これらの中で、連接軌道以外は木まくらぎの軌道であり、PCまくらぎ化された一般の軌道に比べ構造的に劣っていることが明らかとなりました。これらの踏切部分では浮きまくらぎと軌道の高低狂いが発生し易い特異箇所となっていました。しかしながら、最初に述べたように、軌道保守作業のためには鉄道の線路閉鎖と道路の通行止めが必要なため、作業時間の確保が難しく、軌道保守が困難な所となっていました。
コンセプトと基本構想
新型踏切構造の開発のコンセプトを『低コストで施工性を向上させた新型踏切』としました。このコンセプトは、踏切部分で軌道構造が極端に弱くなっている特異点を解消し、かつ、軌道保守時の作業性を向上させ、最終的に、低コストで経済性に優れた踏切構造を目標にしました。
踏切部分の軌道の特異点を解消する新型踏切構造の構想を次のように纏めました。
① PCまくらぎと弾性レール締結装置を使用し、軌道構造の強化を図ること。
② 自動車荷重を分散させ、まくらぎの荷重負担を軽減できる構造とすること。
③ PCまくらぎ上に弾性材を敷き、その上に高剛性の鉄筋コンクリート製のパネルを設置すること。
④ 作業性については、軌間の内外の各4個所でパネルをレールに固定し、撤去・復旧の作業時間を短縮すること。

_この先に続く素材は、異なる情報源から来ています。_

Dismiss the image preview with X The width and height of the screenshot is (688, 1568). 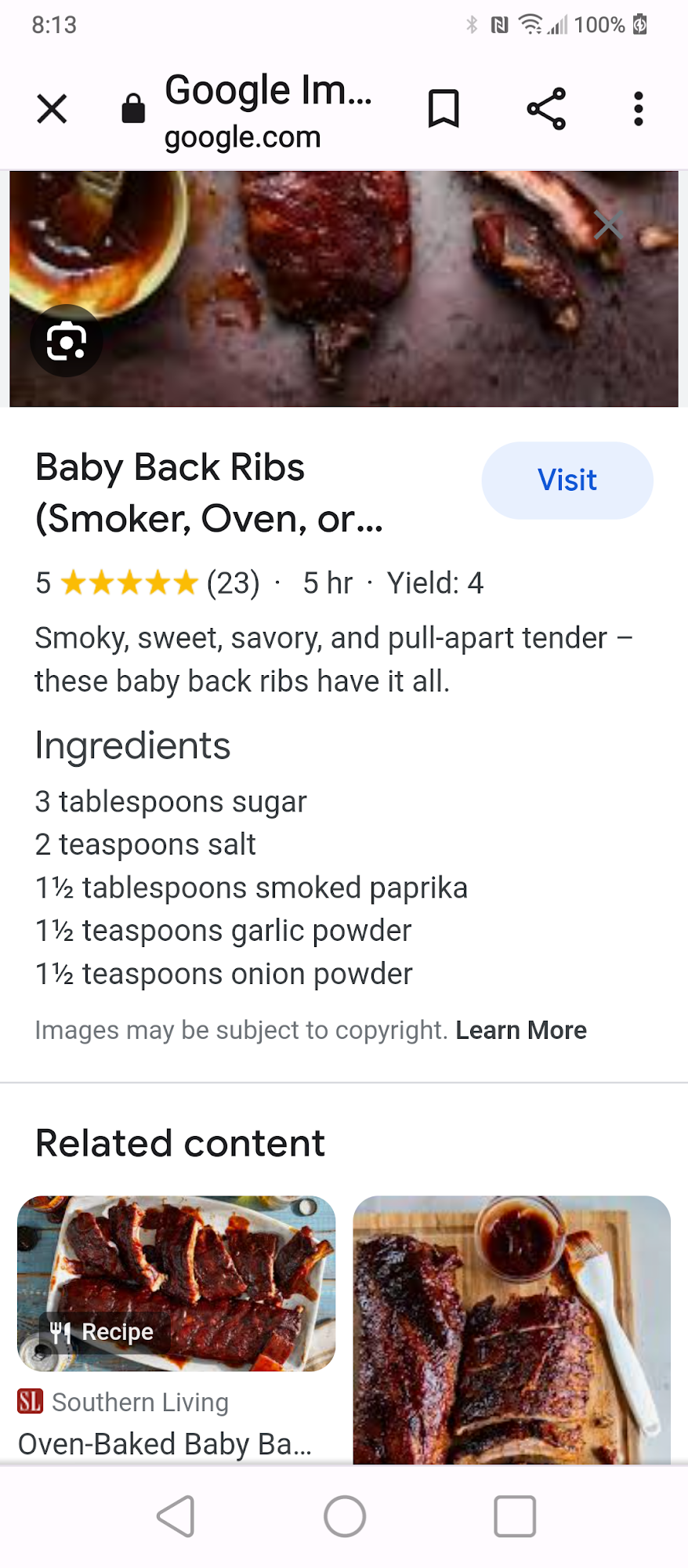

⑤ パネルに内蔵したアングルがガードの機能を持つこと。
ここで、鉄筋コンクリート製のパネルの設計と構造解析は鉄道総研で実施しましたが、パネルの固定方法を連接軌道等の踏切の設計施工で豊富な経験がある日本軌道工業株式会社に共同開発となりました。

開発時の総研型踏切舗装版

ゴム貼型の総研型踏切舗装版
普及と改良
実用化を前に、日本軌道工業株式会社の副社長は、これは鉄道総研が開発したのだから『総研型』と呼ぼうと命名され、普及に活躍して頂きました。
当初は、比較的小さな踏切を対象としたため、自動車荷重は総重量14トンまでと制限付で採用されました。ある時、JR西日本金沢支社長より「総研型を使用したいが大型自動車が通行できるように改良できないか?」との質問がありました。これを機会に、舗装版を共同開発し、製造販売していた日本軌道工業株式会社に相談し、受託研究として自動車の総重量20トンまで対応できるようにPC鋼棒を採用し、性能を向上しました。

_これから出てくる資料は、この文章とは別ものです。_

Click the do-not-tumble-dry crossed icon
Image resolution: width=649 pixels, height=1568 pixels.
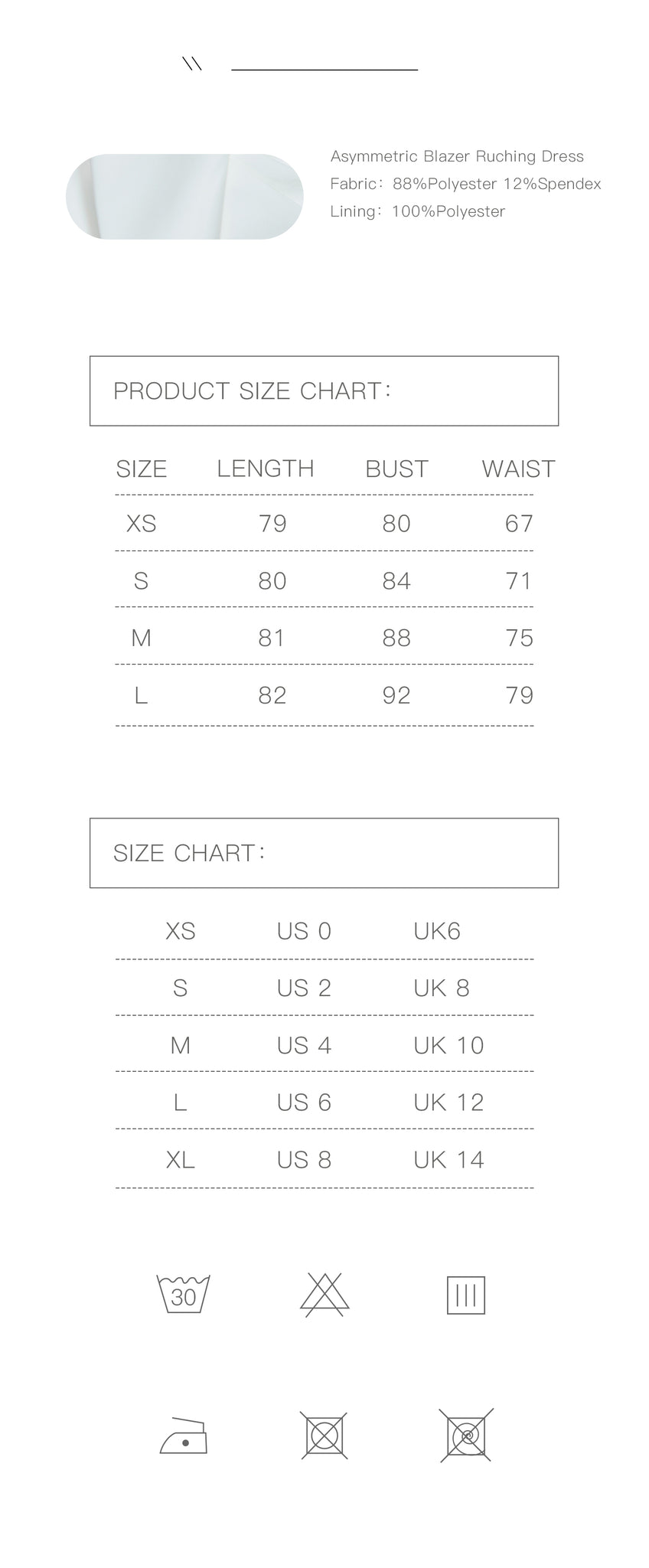tap(324, 1435)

その後、道路交通法で自動車の総重量が25トンに改正された時も、舗装版の鉄筋量とコンクリート強度を増強し、受託研究として性能を評価しました。この時は、総研に入社して実習の際に、舗装版の構造解析を一緒に担当した経験がある構造力学研究室にも協力を頂き、限界状態設計法による性能照査を行いました。
現在では、降雪地域向けの「ゴム貼型踏切舗装版」や「ヒートパイプ式融雪用踏切舗装版」のように機能を追加した総研型踏切舗装版も普及しています。
これらの総研型踏切舗装版は、JRおよび私鉄各社様で多数採用されています。また、この舗装版は短時間で簡単に施工出来ることから、工事および作業用の軌陸車の進入路としても採用されています。